TMJ stands for temporomandibular joint. It is the hinge joint on each side of your head that connects your jaw to your skull. You use it constantly, every time you chew, talk, yawn or swallow. Most people never think about it until it starts causing problems.


TMJ disorder is the term for when that joint, the surrounding muscles or the way your bite comes together is not working the way it should. It can come from grinding your teeth at night, a misaligned bite, jaw injury, arthritis in the joint, or years of clenching under stress. Sometimes there is no single obvious cause and the disorder develops gradually without a clear starting point.


What makes TMJ disorder frustrating for a lot of patients is that the symptoms do not always point obviously to the jaw. Headaches, ear pain, neck stiffness, facial soreness, these are the things people bring to their doctor first and spend months trying to treat without ever addressing the actual source. By the time they get to us a lot of them have already tried medications, physical therapy and other approaches that helped partially or not at all.

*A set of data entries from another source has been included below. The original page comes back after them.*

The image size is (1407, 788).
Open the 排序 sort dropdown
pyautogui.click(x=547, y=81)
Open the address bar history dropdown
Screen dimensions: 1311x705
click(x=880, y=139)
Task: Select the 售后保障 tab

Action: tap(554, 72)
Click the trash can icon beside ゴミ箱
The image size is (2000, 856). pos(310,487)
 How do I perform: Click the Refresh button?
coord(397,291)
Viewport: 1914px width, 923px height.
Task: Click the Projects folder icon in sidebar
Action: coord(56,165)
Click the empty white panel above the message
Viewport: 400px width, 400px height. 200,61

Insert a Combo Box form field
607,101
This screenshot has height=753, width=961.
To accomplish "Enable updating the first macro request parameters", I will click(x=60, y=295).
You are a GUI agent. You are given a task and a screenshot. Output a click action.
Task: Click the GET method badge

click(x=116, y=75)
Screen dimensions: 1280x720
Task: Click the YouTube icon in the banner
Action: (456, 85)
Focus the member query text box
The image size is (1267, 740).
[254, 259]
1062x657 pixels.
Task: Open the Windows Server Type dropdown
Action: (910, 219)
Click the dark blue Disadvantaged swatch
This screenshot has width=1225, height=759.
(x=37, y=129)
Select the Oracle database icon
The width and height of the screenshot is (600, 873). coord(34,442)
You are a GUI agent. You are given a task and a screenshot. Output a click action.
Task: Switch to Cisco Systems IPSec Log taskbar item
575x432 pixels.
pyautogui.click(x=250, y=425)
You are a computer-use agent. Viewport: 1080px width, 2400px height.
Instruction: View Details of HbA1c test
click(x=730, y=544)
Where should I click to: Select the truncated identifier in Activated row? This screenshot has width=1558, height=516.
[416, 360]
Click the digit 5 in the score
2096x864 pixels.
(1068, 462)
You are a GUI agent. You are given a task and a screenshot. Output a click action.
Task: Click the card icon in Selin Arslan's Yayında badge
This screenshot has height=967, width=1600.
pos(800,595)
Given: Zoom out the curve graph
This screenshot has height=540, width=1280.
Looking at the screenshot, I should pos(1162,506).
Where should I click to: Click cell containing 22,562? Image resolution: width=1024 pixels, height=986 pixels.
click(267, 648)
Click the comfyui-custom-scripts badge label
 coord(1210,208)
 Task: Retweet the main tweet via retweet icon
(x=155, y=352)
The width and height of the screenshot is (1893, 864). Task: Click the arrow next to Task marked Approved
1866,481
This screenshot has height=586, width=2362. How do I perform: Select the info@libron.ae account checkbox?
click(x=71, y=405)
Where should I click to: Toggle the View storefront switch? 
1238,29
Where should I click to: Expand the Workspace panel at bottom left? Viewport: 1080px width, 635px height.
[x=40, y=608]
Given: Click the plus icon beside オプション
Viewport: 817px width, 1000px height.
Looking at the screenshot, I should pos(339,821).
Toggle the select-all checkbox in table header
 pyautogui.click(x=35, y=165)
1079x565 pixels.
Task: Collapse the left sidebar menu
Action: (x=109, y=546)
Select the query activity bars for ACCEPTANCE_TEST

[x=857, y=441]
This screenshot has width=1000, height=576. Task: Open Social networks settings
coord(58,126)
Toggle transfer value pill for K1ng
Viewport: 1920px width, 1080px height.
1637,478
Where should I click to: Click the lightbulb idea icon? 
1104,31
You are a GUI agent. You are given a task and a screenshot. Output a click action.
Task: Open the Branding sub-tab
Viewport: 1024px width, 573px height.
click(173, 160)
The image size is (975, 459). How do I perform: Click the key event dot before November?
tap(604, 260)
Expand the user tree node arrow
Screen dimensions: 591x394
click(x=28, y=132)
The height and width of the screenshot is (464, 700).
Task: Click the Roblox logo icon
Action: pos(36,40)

The joint itself is one of the most complex in the body. It moves in multiple directions simultaneously and it has to coordinate with your bite, your muscles and your posture every time it functions. When something is off in that system it does not stay contained to one spot, which is why TMJ disorder tends to produce symptoms in places that seem unrelated to the jaw until someone who knows what to look for actually evaluates it properly.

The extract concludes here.